TCP Test from South Africa
1 node in Johannesburg · NAP Africa Johannesburg
South Africa — 1 Node
TCP Port Testing from South Africa
TCP checks from the Johannesburg node attempt a three-way handshake from AS396982 (Google LLC) to the specified host and port. The minimum TCP connection time to a European server from JHB is approximately 320–340 ms (two round trips at 160–170 ms), and to a US East Coast server around 400–420 ms. Measured connection times close to these minimums indicate a healthy path with no server-side queuing. Values significantly above the minimum RTT-implied floor suggest server backlog, asymmetric routing, or stateful firewall inspection adding delay.
TCP checks from a Google ASN in Johannesburg have a specific use case: verifying that application ports are reachable from Google-operated African infrastructure. Google deploys GGC (Google Global Cache) nodes with South African ISPs, and traffic from those caches originates from AS396982 prefixes. If your server needs to accept connections from Google cache infrastructure in South Africa — relevant for Google-served content, YouTube caching agreements, or similar arrangements — a TCP check from this node validates the firewall path.
For general reachability testing from an African vantage point, TCP checks from this node confirm whether a port is open to connections from Southern Africa. Services that explicitly target the African market should verify TCP connectivity on all application ports from JHB before launch. Common failure modes include security groups that were configured for US or European source IP ranges only, and DDoS mitigation rules that block entire AFRINIC IP blocks as a blunt instrument — both are identifiable with a TCP check from this node compared against European or US node results.
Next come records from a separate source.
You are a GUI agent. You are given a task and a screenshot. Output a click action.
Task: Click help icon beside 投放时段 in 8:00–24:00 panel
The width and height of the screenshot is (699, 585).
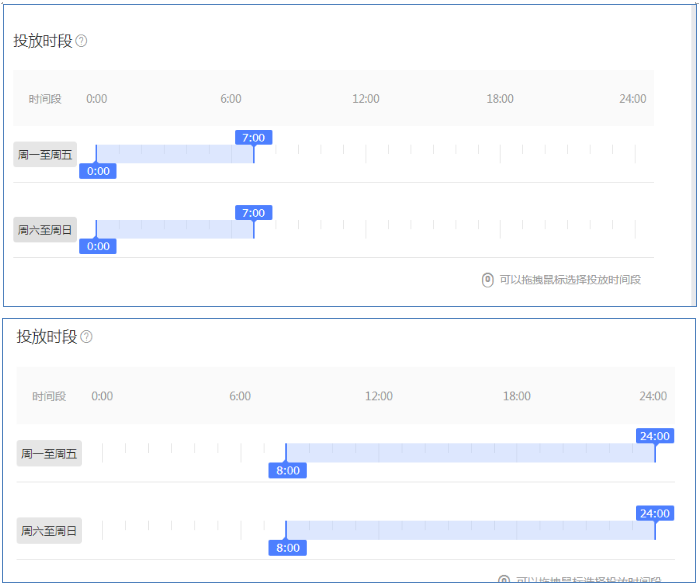(86, 337)
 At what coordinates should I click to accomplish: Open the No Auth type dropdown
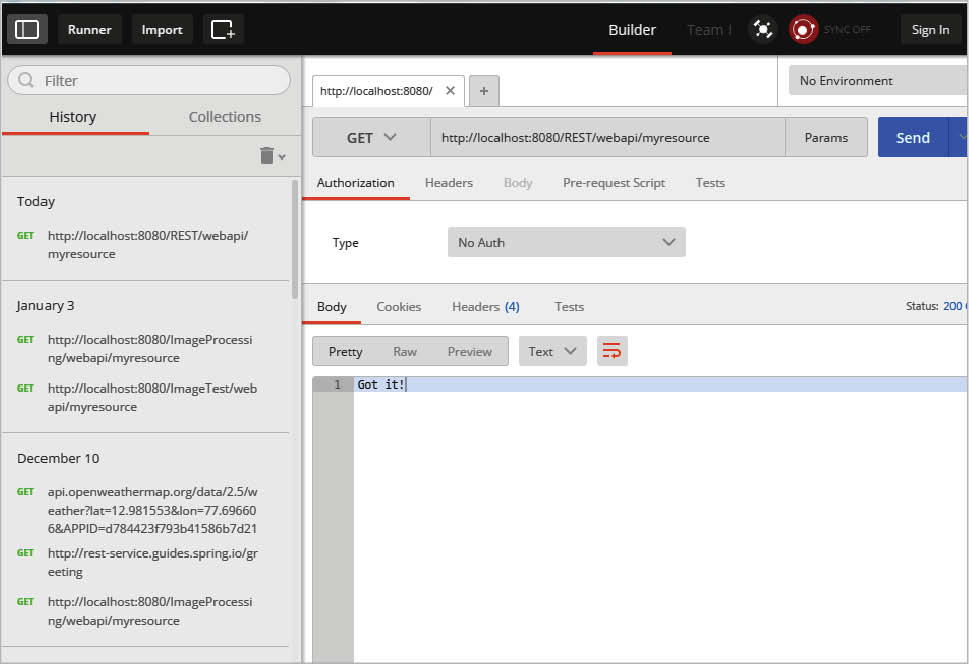click(566, 242)
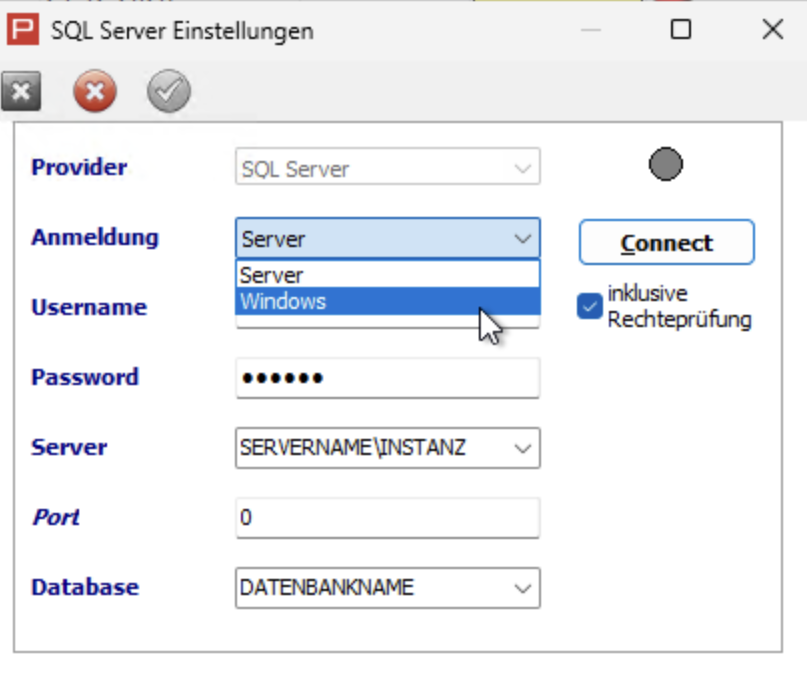The width and height of the screenshot is (807, 678).
Task: Close the SQL Server Einstellungen window
Action: point(773,29)
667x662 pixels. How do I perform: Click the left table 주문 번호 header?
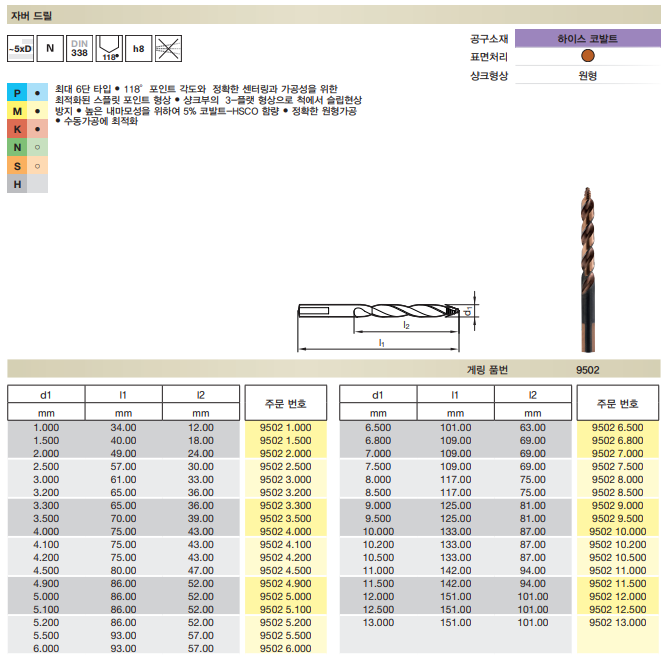[x=285, y=403]
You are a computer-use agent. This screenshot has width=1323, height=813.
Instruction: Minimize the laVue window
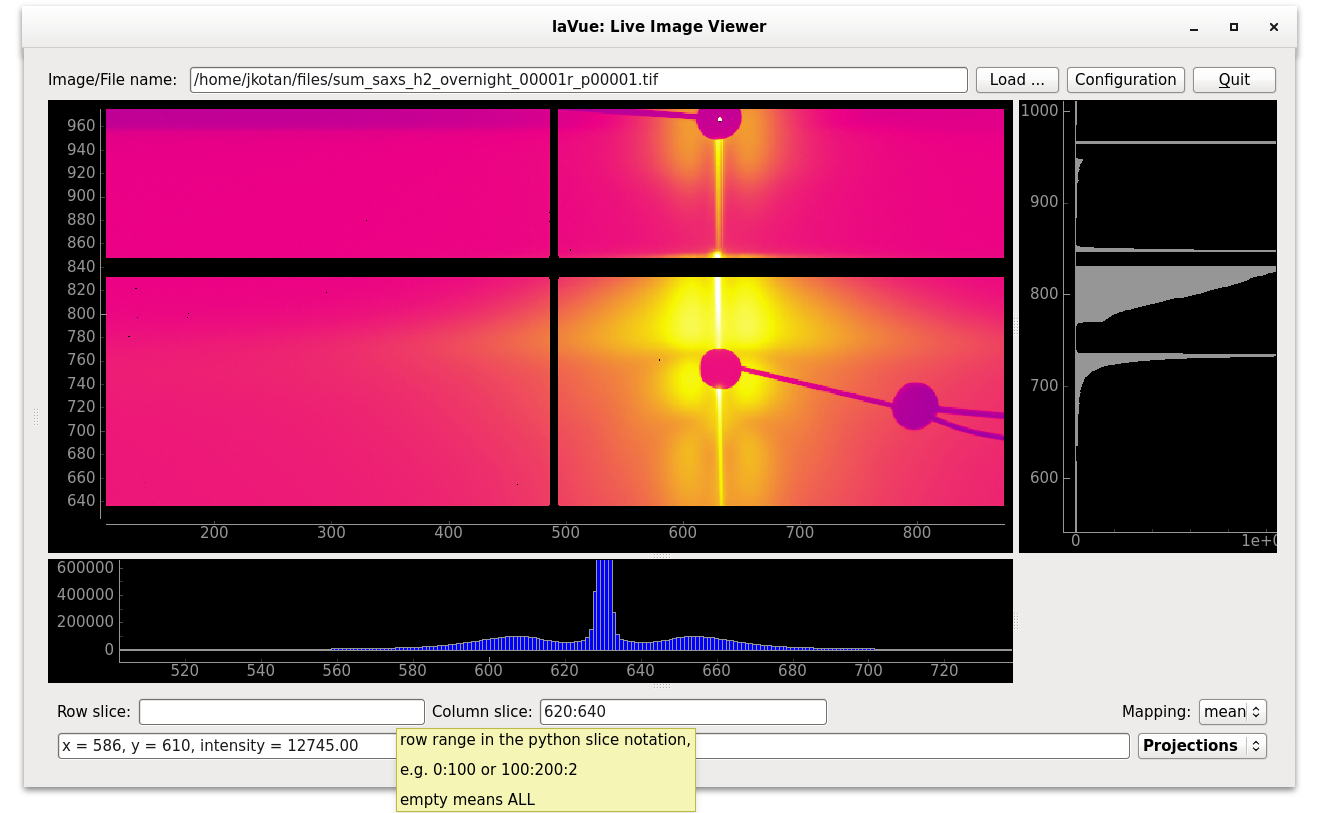coord(1195,28)
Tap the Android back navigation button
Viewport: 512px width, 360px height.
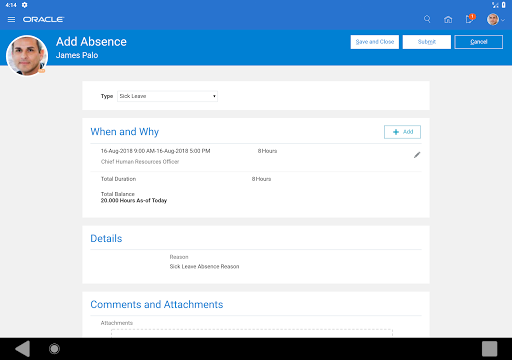[23, 349]
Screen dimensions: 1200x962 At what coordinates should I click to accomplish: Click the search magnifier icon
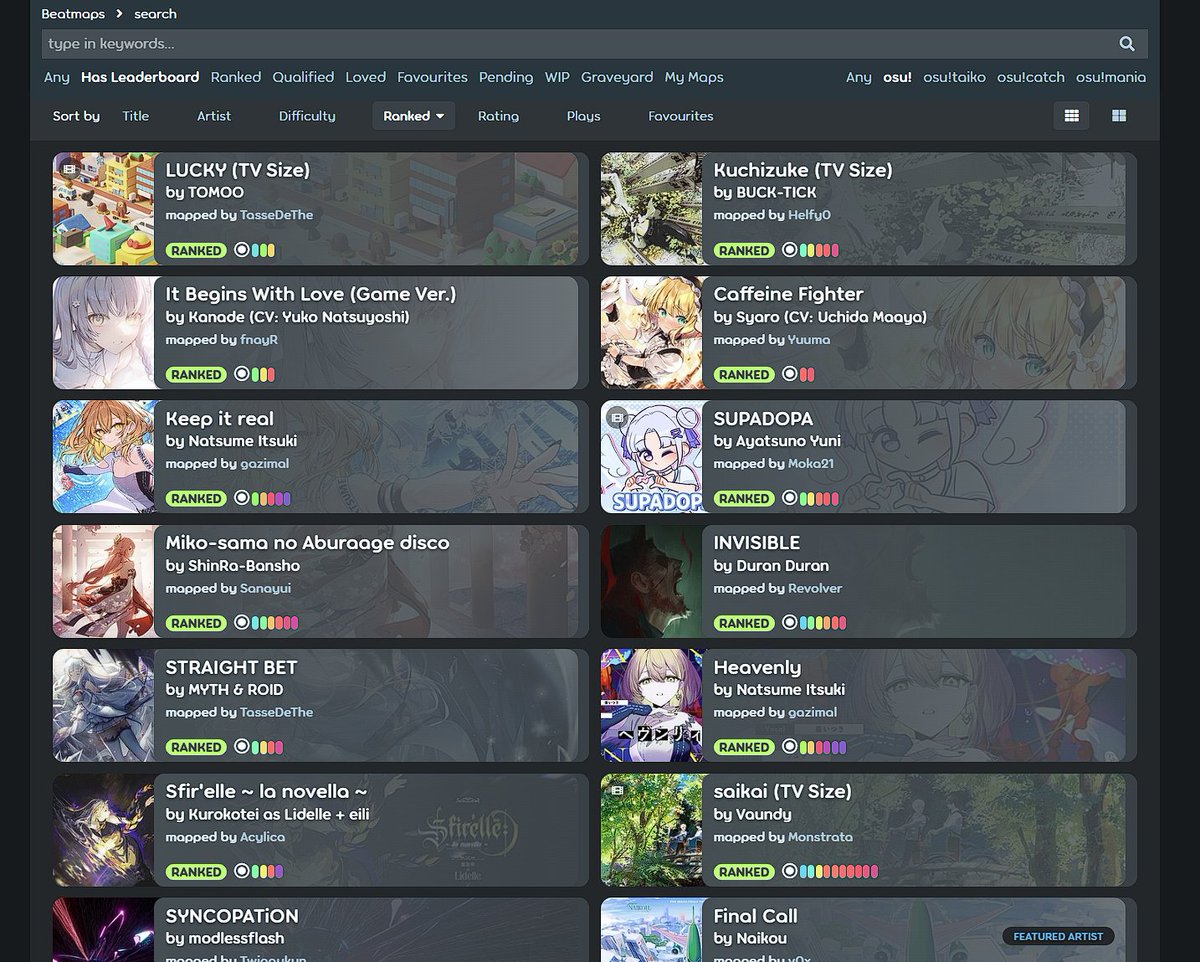coord(1127,44)
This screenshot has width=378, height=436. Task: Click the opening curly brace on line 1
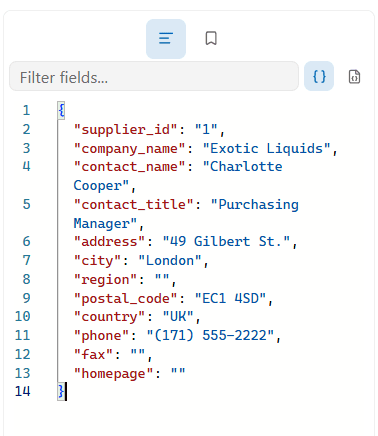(61, 110)
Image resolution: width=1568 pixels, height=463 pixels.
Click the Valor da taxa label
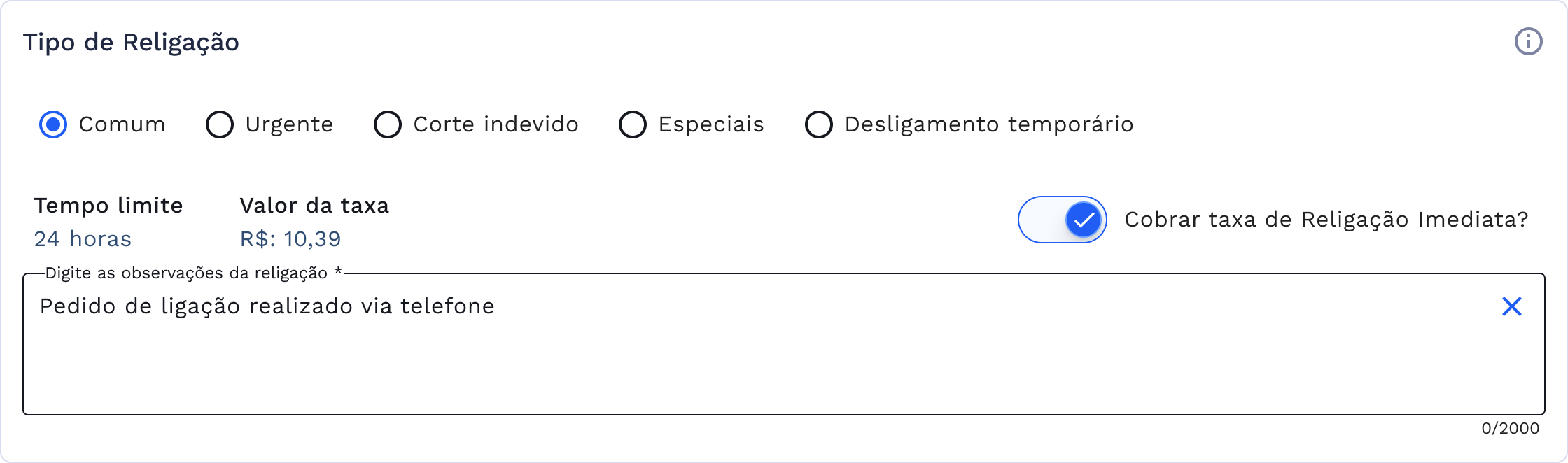(314, 206)
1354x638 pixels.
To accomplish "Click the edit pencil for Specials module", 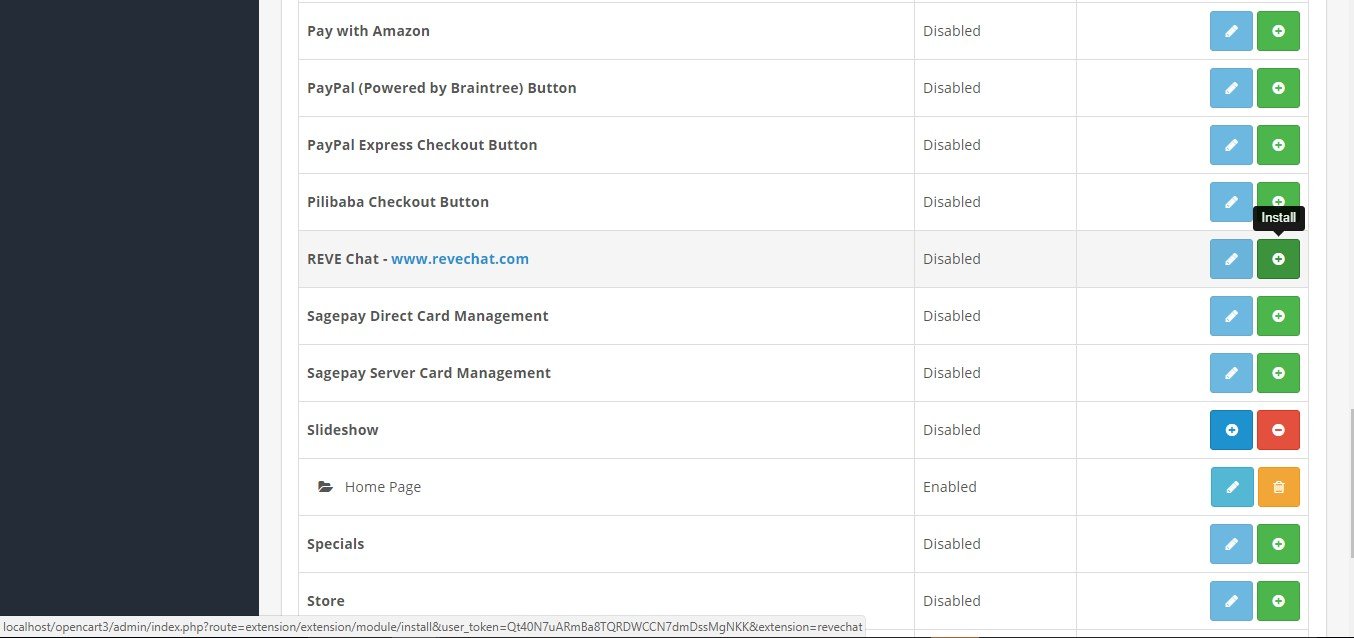I will [x=1231, y=544].
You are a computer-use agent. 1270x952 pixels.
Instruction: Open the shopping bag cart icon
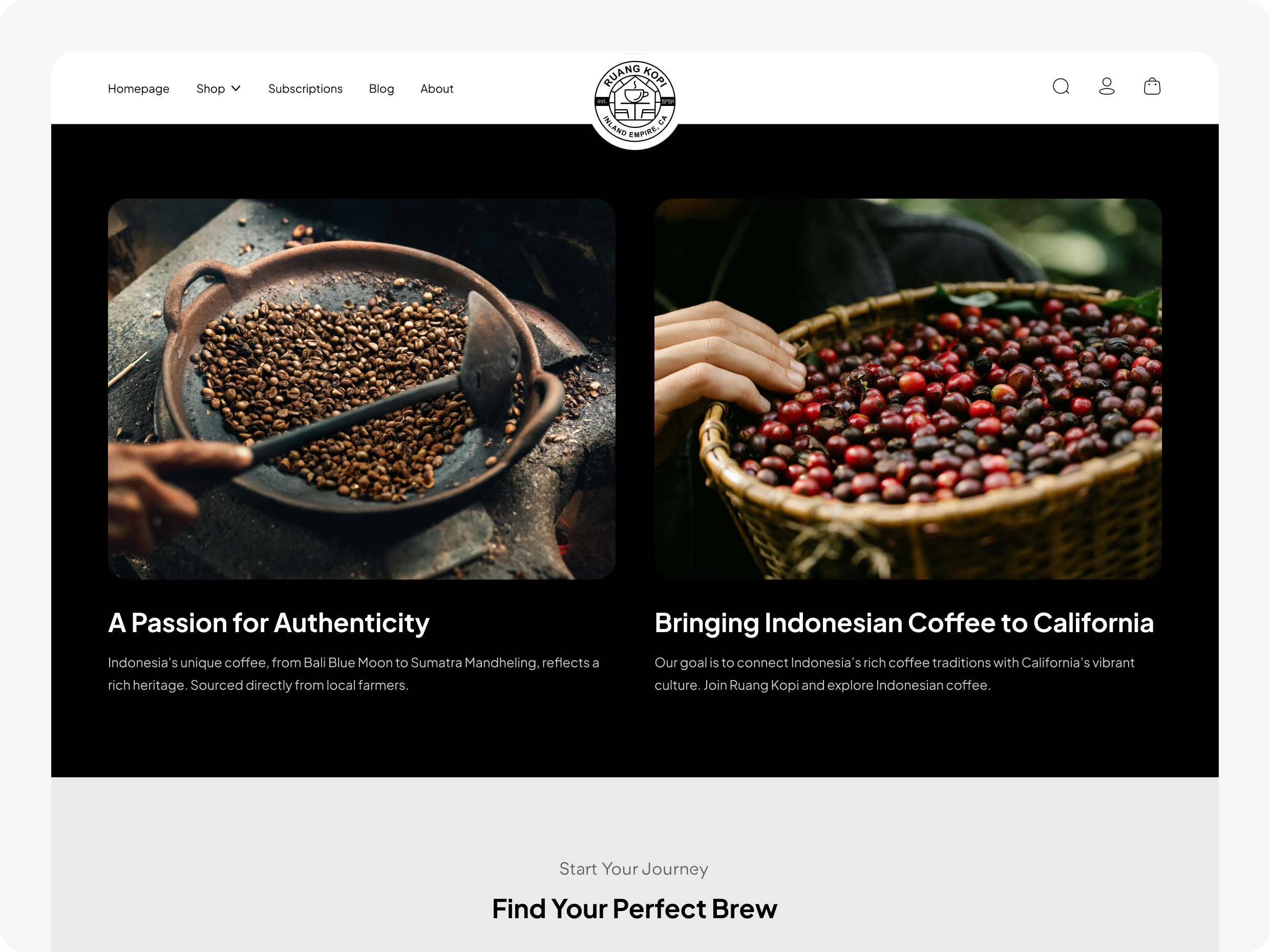1152,86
South Africa Network Infrastructure
Johannesburg is the internet hub of Sub-Saharan Africa. The city hosts NAP Africa at Teraco's JHB1 facility — the largest carrier-neutral colocation and peering point on the continent. Teraco JHB1 houses over 200 networks including MTN (AS37457), Vodacom (AS36874), Telkom SA (AS10474), and major content networks including Google, Meta, and Akamai. Our probe node runs on AS396982 (Google LLC) in a Google datacenter in Johannesburg, reflecting Google's direct investment in African network infrastructure as part of their regional expansion strategy. Google operates its own fiber and peering arrangements in JHB, connecting to the broader South African internet ecosystem via Teraco and NAP Africa.
South Africa's international connectivity relies on submarine cable systems landing at multiple points along the eastern and western coastlines. SEACOM (operational since 2009) connects the East African coast to Europe via the Middle East. WACS (West Africa Cable System) runs along the western coast connecting South Africa to Europe via West Africa. EAST AFRICA MARINE SYSTEM (EASSy) provides additional eastern coast capacity. The combination of multiple cable systems landing in South Africa gives JHB better path diversity to Europe than most other African cities, though total available bandwidth remains constrained compared to European or North American interconnection points.
Reference RTTs from the Johannesburg Google node: JHB to London is approximately 160 ms, JHB to Amsterdam 165 ms, JHB to Frankfurt 170 ms, JHB to New York 200–210 ms, JHB to Singapore 200–210 ms, JHB to Nairobi 30–40 ms, JHB to Lagos 90–100 ms. The London and Amsterdam latency figures are lower than many people expect — SEACOM and WACS provide reasonably direct paths to Europe without the multi-hop routing of older satellite-dependent links. These submarine cable paths have made South Africa one of the best-connected countries in Africa for international latency.
Google's presence in Johannesburg via AS396982 is part of Google's broader African strategy, which includes Google Cache (GGC) nodes deployed with South African ISPs and the Equiano subsea cable (connecting South Africa to Portugal). The AS396982 prefix in JHB is correctly identified as a Google infrastructure ASN by all major GeoIP databases. Traffic from this node will be recognized as originating from a major cloud provider's South African infrastructure — relevant for services that apply different routing or rate-limiting rules to cloud provider source IPs versus residential ISP IPs. DE-CIX Johannesburg, launched as part of DE-CIX's African expansion, provides additional interconnection options beyond NAP Africa and JINX.
South Africa's domestic backbone connects Johannesburg to Cape Town, Durban, and Pretoria over long-haul fibre operated by Telkom SA and a growing number of private operators. JHB to Cape Town is approximately 30 ms, JHB to Durban 15–20 ms. The Johannesburg node is by far the most relevant test location for Sub-Saharan African network conditions — it sits at the continent's main peering hub with direct access to all the major African and international carrier paths. For any service targeting African audiences, an HTTP or ping test from this node is the first step in understanding the continental connectivity picture.